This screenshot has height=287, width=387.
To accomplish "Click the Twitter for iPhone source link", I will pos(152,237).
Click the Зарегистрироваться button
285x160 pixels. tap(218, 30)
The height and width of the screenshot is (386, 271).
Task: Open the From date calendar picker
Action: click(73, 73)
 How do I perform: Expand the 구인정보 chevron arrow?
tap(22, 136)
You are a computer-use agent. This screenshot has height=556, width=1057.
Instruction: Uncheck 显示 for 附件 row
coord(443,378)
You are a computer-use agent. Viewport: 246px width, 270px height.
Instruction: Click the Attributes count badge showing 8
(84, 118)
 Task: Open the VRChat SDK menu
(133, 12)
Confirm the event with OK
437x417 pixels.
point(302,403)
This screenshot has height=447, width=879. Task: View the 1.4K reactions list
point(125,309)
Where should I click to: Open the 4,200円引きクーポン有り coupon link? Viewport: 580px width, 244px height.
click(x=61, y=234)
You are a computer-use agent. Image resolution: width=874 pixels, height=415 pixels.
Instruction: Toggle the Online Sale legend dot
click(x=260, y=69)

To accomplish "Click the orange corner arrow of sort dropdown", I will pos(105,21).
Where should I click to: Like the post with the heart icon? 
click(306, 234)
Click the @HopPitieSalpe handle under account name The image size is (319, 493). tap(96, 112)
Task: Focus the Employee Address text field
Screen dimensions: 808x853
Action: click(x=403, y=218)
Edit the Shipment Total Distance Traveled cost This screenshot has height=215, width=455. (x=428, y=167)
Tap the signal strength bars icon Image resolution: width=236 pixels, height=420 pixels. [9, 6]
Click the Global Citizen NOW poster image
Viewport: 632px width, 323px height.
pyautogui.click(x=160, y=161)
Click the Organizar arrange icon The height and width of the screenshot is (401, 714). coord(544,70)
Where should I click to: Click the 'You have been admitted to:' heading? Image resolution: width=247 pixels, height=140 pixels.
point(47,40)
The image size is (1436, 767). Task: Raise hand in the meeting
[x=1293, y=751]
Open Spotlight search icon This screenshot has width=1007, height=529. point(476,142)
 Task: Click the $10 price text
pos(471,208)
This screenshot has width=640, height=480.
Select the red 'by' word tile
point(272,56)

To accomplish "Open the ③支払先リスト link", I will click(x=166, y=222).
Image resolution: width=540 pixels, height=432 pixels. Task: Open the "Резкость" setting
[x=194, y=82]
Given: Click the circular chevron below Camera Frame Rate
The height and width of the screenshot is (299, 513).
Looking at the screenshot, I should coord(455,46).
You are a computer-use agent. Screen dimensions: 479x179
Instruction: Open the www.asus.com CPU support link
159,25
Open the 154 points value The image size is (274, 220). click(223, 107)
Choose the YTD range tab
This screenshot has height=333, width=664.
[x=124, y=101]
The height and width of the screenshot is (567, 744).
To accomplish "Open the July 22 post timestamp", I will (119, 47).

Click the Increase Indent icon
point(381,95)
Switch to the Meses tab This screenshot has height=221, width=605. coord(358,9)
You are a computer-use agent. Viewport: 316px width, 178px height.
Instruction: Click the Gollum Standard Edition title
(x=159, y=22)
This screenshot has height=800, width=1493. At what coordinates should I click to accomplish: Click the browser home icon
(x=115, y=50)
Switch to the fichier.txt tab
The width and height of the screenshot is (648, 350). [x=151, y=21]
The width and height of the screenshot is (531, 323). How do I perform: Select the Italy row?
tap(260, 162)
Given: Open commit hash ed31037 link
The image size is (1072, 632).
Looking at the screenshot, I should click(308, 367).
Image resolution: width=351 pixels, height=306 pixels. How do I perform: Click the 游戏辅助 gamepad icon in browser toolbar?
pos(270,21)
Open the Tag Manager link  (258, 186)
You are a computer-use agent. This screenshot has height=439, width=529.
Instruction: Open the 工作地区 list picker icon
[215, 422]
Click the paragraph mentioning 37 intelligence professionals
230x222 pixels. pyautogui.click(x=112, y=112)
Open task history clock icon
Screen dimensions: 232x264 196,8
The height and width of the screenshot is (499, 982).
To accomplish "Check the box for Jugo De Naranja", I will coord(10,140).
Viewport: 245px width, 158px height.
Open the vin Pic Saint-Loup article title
==*==
TASK TO CARRY OUT: In the records above, find the line with "You are a computer-use agent. Screen"; write out exactly that line and each one after it, stopping after the line with "Switch to the Meses".

TASK RESPONSE:
You are a computer-use agent. Screen dimensions: 479x179
Instruction: Open the www.asus.com CPU support link
159,25
Open the 154 points value The image size is (274, 220). click(223, 107)
Choose the YTD range tab
This screenshot has height=333, width=664.
[x=124, y=101]
The height and width of the screenshot is (567, 744).
To accomplish "Open the July 22 post timestamp", I will (119, 47).

Click the Increase Indent icon
point(381,95)
Switch to the Meses tab This screenshot has height=221, width=605. coord(358,9)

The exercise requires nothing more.